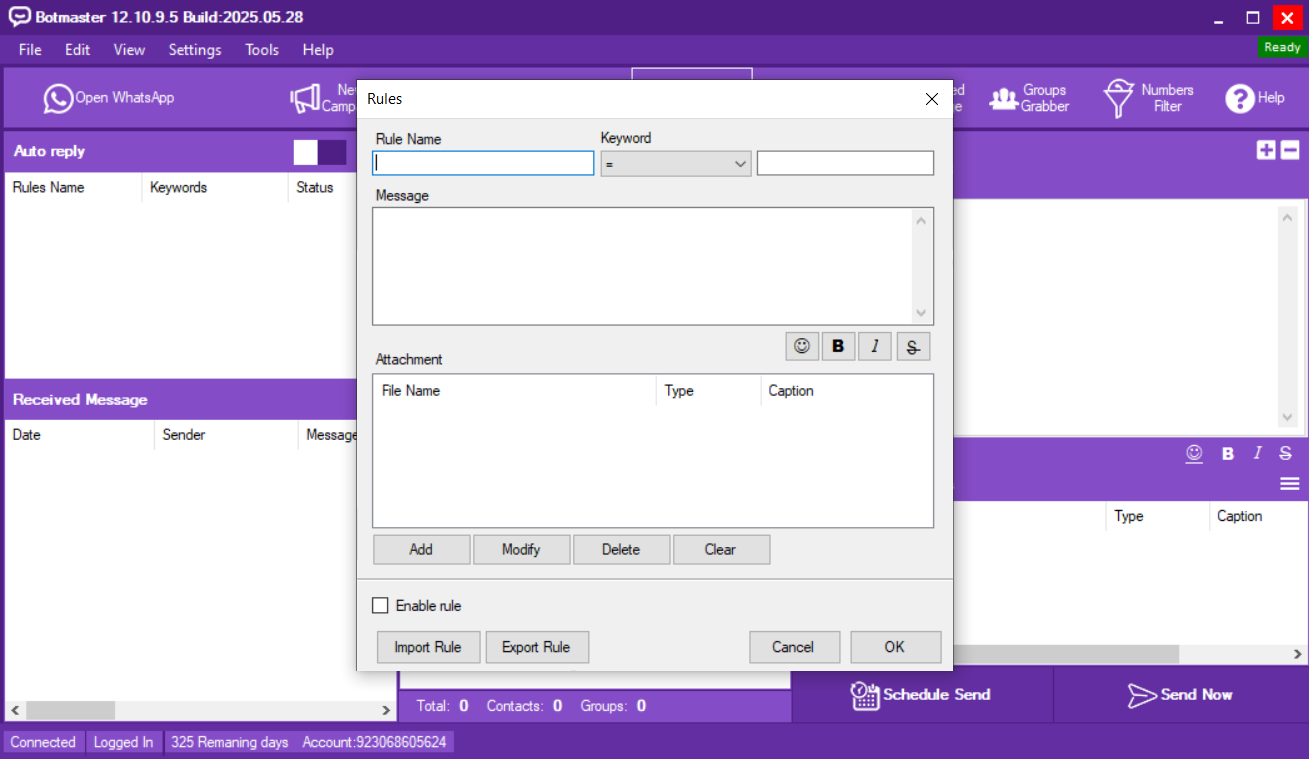Open the Tools menu
Viewport: 1309px width, 759px height.
(262, 50)
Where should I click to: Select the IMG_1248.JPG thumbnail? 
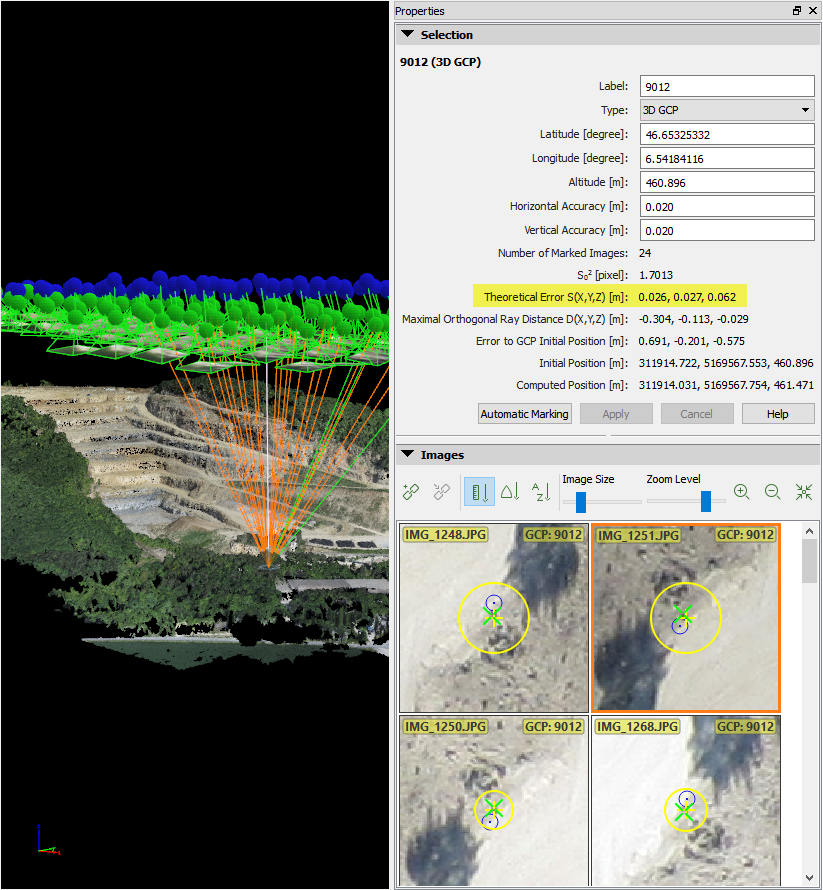click(x=493, y=617)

## How to complete this task
The line with "Where should I" marks the start, and the last line of the material marks the end. Reproduce exactly those two lines and every line between them, without the pictures.

## Task output
Where should I click to: Select the IMG_1248.JPG thumbnail? 
click(x=493, y=617)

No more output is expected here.